IV. CONCLUSIONS OF LAW

  1. The State Office of Administrative Hearings (SOAH) has jurisdiction over matters related to the hearing, including the authority to issue a decision and order, pursuant to Tex. Lab. Code Ann. § 413.031(K) and Tex. Gov’t Code Ann. ch. 2003.
  2. Provider timely filed a request for hearing before SOAH, as specified in 28 Tex. Admin. Code § 148.3.
  3. The parties received proper and timely notice of the hearing pursuant to Tex. Gov’t Code Ann. ch. 2001 and 1 Tex. Admin. Code § 155.27.
  4. Provider had the burden of proving the case by a preponderance of the evidence pursuant to 28 Tex. Admin. Code § 148.21.
  5. An employee who has sustained a compensable injury is entitled to all health care reasonably required by the nature of the injury as and when needed. The employee is specifically entitled to health care that cures or relieves the effects naturally resulting from the compensable injury, promotes recovery, or enhances the ability of the employee to return to or retain employment. Tex. Lab. Code Ann. § 408.021(a).
  6. Health care includes all reasonable and necessary medical services. Tex. Lab. Code Ann. § 401.011(19)(A).
  7. Provider failed to establish that the office visits, myofascial release, and therapeutic exercises, between January 24, 2003, and February 13, 2003, are reimbursable under Tex. Lab.
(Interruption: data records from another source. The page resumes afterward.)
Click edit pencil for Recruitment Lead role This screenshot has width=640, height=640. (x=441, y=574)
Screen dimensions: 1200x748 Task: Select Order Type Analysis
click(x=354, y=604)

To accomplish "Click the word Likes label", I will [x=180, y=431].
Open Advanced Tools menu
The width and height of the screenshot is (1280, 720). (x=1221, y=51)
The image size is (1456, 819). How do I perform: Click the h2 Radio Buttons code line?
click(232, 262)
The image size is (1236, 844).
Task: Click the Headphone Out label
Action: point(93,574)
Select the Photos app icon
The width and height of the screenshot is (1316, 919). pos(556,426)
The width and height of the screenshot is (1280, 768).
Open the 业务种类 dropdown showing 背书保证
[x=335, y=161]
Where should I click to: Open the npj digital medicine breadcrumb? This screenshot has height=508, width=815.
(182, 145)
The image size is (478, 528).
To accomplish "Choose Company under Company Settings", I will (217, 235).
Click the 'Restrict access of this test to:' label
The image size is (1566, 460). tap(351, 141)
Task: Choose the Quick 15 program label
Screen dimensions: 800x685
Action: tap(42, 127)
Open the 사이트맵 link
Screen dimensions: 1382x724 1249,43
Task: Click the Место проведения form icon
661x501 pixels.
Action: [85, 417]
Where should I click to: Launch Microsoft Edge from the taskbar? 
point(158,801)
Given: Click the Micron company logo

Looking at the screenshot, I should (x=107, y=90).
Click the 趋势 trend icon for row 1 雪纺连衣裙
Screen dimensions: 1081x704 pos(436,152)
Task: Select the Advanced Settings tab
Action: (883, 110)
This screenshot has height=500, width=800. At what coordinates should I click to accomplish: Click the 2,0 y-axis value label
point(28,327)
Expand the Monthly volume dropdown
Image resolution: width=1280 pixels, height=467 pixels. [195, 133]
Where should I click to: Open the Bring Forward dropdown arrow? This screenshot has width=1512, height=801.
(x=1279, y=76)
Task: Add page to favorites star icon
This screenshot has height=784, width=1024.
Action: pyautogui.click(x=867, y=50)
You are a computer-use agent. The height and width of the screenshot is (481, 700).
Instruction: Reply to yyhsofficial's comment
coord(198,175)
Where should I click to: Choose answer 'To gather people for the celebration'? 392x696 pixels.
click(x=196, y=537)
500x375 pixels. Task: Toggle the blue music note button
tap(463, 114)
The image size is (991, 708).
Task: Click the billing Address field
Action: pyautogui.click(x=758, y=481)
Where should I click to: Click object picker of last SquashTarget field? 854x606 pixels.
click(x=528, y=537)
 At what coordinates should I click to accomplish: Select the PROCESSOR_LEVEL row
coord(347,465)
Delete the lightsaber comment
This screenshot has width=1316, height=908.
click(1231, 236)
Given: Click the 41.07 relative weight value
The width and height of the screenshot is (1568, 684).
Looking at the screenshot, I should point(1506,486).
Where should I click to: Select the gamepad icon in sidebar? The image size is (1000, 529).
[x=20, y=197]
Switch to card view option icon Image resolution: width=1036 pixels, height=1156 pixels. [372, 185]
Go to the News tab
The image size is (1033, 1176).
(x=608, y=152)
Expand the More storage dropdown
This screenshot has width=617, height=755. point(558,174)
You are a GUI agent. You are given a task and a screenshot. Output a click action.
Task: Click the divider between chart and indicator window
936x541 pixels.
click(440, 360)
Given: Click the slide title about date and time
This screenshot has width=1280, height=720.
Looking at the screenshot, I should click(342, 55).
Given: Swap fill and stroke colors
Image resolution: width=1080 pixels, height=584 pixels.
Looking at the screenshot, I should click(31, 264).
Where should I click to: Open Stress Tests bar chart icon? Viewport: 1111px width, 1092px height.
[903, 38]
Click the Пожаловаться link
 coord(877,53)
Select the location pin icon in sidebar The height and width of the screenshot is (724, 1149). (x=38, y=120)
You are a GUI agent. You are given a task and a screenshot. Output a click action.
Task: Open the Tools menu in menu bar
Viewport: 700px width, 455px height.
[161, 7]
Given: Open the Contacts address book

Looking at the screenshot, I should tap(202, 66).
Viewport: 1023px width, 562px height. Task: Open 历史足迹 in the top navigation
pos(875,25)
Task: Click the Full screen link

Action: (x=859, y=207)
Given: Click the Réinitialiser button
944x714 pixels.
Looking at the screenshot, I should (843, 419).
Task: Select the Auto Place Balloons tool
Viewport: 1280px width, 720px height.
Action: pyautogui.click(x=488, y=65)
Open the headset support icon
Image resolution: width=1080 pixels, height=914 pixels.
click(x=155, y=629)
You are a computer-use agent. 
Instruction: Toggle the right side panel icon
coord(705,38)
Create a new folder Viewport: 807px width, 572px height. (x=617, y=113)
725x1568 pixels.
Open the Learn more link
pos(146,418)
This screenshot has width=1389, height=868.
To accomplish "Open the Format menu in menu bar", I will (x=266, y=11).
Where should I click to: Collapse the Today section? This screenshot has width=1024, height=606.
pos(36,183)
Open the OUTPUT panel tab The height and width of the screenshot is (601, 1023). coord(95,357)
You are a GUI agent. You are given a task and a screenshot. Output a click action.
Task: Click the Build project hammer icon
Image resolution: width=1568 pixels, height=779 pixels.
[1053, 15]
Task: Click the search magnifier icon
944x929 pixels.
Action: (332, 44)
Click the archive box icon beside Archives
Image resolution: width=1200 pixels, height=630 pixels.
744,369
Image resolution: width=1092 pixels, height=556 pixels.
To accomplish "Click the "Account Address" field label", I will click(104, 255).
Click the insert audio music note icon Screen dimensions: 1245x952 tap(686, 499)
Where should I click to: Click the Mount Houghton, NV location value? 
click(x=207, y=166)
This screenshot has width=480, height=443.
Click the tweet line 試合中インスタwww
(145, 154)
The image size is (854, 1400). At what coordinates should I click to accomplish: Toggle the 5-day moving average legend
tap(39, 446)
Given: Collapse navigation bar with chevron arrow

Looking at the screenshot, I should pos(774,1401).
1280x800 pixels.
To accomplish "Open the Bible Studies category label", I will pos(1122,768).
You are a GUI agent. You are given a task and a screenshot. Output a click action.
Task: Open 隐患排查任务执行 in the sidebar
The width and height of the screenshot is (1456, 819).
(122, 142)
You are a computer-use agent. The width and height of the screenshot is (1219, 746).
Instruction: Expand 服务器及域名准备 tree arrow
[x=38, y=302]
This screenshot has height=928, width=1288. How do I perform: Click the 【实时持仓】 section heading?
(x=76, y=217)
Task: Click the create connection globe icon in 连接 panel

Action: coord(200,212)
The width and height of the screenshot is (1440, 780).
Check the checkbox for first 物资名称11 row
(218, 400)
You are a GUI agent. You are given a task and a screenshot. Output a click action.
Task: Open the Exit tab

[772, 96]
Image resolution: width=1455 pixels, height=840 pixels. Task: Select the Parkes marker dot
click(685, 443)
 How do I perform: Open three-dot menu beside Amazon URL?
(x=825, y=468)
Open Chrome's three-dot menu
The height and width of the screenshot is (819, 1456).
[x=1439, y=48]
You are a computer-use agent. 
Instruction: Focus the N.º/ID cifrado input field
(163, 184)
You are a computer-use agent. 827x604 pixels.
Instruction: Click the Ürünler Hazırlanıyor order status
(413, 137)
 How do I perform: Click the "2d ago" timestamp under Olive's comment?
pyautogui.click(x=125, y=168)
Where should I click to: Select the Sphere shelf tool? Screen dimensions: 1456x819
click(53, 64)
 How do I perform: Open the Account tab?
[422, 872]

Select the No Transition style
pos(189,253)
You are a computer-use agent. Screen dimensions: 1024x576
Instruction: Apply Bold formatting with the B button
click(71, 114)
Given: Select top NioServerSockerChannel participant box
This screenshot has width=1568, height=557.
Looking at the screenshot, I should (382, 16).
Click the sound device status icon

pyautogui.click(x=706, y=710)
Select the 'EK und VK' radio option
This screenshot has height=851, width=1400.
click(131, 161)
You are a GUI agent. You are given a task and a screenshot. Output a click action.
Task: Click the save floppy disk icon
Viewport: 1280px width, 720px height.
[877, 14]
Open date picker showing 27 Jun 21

Code Ann. §§ 401.011(19) and 408.021(a).
  8. Provider’s claim should be denied.

ORDER

IT IS ORDERED that Huffmeister Family Chiropractic Clinic is not entitled to reimbursement by City of Houston for the office visits, myofascial release, and therapeutic exercises, provided to Claimant between January 24, 2003, and February 13, 2003.

Signed December 16, 2004.

PENNY WILKOV
Administrative Law Judge
STATE OFFICE OF ADMINISTRATIVE HEARINGS

  1. Petitioner’s Exhibit 1, page 19 (Examination of Alain Elbaz, M.D., on January 23, 2003).
  2. Respondent’s Exhibit 1, page 77 (January 27, 2003 report, Casey G. Cochran, D.O.).
  3. A list of disputed services was not provided by either party.
  4. Respondent’s Exhibit 1, page 16 (MRI performed on November 2, 2002).
  5. Respondent’s Exhibit 1, page 24 (EMG performed on December 26, 2002).
  6. Respondent’s Exhibit 1, page 8 (February 27, 2004 report, Independent Review Incorporated) and Respondent’s Exhibit 1, page 77 (January 27, 2003 report, Casey G. Cochran, D.O.)
  7. The SOAP notes reflect that the exercises consisted of the treadmill and the theraciser, backsys, and necksys machines.
  8. Petitioner’s Exhibit 1, page 19 (January 23, 2003).
  9. Petitioner’s Exhibit 2, pages 24-30 (May 15, 2003).
  10. Petitioner’s Exhibit 1, pages 26 and 34.
  11. Petitioner’s Exhibit 1, page 4.
  12. Petitioner’s Exhibit 2, page 1.
  13. Respondent’s Exhibit 1, pages 10-12 (Independent Review Incorporated, March 2, 2004).
  14. Respondent’s Exhibit 1, pages 76-78.
  15. Petitioner’s Exhibit 1, page 19.